Traveling with infants is hard. Yes, even for this LGBT family with two hands-on Moms who in their pre-Mom days both flew over 50,000 miles a year.
My wife and I recently flew to New Orleans for Mardi Gras with our 6-month-old daughter. Sure, this could be considered a ludicrous first trip for an infant, but we figured if we could swing it in a land of raucous revelers on Bourbon Street, there’s no place we couldn’t go!
Beyond the obvious suggestions like feeding your little one a bottle or breast during takeoff and landing, here are my tips for traveling with an itty bitty in tow:
1. Use curbside check-in.
Nearly every major airport has curbside check-in which is a lifesaver when you plan to check bags and baby gear. We opted to bring her car seat (free to check on airlines), so we unloaded her and popped it in our travel bag right at the curb along with our other checked luggage.
My wife then parked the car and I waited with or little inside, schlepping only her and her diaper bag. Curbside check in is free for most airlines, but I advise tipping a few bucks a bag, because it’s just the right thing to do.
2. Splurge for a suite.
Bambinos clearly nap a lot and go to bed early. That means that unless you have a little one who can sleep anywhere (we don’t), when they sleep you will be shackled to a room with the lights off, tiptoeing around in silence. Since this gets old after about nap #1, pay the extra money for a suite. Your little one can sleep in peace and you can still feel like you are remotely human, sipping Cabernet and catching up on Netflix in the living room next door.
3. Bring beyond the basics.
Beyond all the things any reasonable parent would pack, here are a few unsung heroes I’d recommend:
- Ready-to-use formula bottles: Although our daughter was still nursing, if you are stuck on the tarmac or in traffic, pre-mixed formula in mini bottles will get you through a hunger-induced screaming spell.
- Dish soap: Bottles and breast pump parts won’t wash themselves on the road and you won’t want to opt for the bar soap in the hotel room.
- Laundry detergent: Bring a little bottle full of laundry soap to wash out your little one’s clothes when she inevitably has a blowout, or four.
- Snacks for yourself: Don’t forget that whenever your little one is sleeping you won’t have access to a fully-stocked fridge like home, so bring snacks for yourself to get you through some odd times, especially if you are still breastfeeding and consuming calories like a teenager running track.
4. Skip the stroller.
We gate checked our convertible travel stroller (each adult can gate check one stroller or car seat free of charge), but didn’t use it once the entire trip. Since our little nugget only weighs around 15 pounds, our can’t-live-without-carrier was much more convenient and felt safer when we wove through crowds on Bourbon Street. Because she’s at the age where she can face in or out, it also let her be a part of the party, or snuggle in.

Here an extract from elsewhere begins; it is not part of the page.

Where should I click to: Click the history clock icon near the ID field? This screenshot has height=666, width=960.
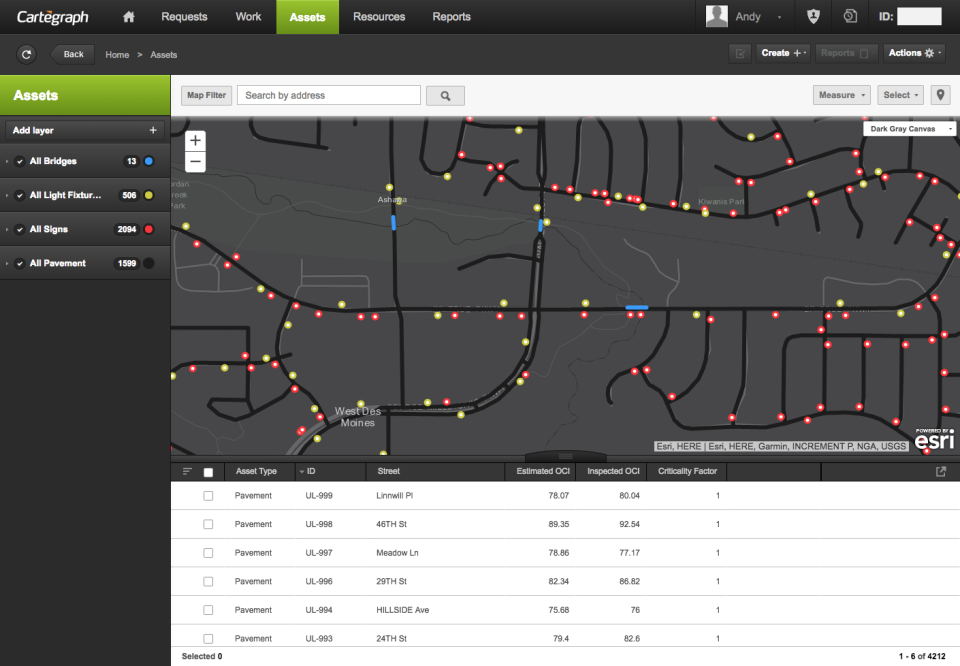(851, 16)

5. Most hotels have cribs.
Call ahead to make sure your hotel has cribs and then happily leave your pack-n-play behind. Bring a crib sheet from home to make it feel cozy.

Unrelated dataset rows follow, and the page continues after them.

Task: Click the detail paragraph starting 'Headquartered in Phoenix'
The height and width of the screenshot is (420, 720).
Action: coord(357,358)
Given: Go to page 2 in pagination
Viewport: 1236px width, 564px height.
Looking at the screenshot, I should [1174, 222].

6. Don’t book a balcony room on Bourbon Street.
When booking our hotel room in New Orleans, these two cool chicks clutched to our pre-Mom getaways and thought, “How loud could a balcony room on Bourbon Street really be?” The answer is ridiculously loud. Resist the urge to opt for a room near the action, albeit the pool or the party street below, otherwise neither you or your little one will be able to sleep until the mayhem dies down. After one night we switched to an interior room and thankfully, our dream of vacationing regularly wasn’t ruined forever!
Pro tip: Don’t forget to ask for a credit if you downgrade rooms, most hotels will at least give you a resort credit you can use for parking or room service.
As a final thought for all the wanderlust-loving parents who are hesitant to take your little one on a plane or be away from the modern conveniences of our over-accessorized nurseries, just go for it. Yes, she will inevitably cry on the plane and you will be overwhelmed by both guilt and panic, but trust me, many of the people on the plane are parents themselves and will smile at you with a knowing look you will never forget. And if anyone has the audacity to throw you some shade, who cares—because you are out there showing your little one how amazing this great big world is!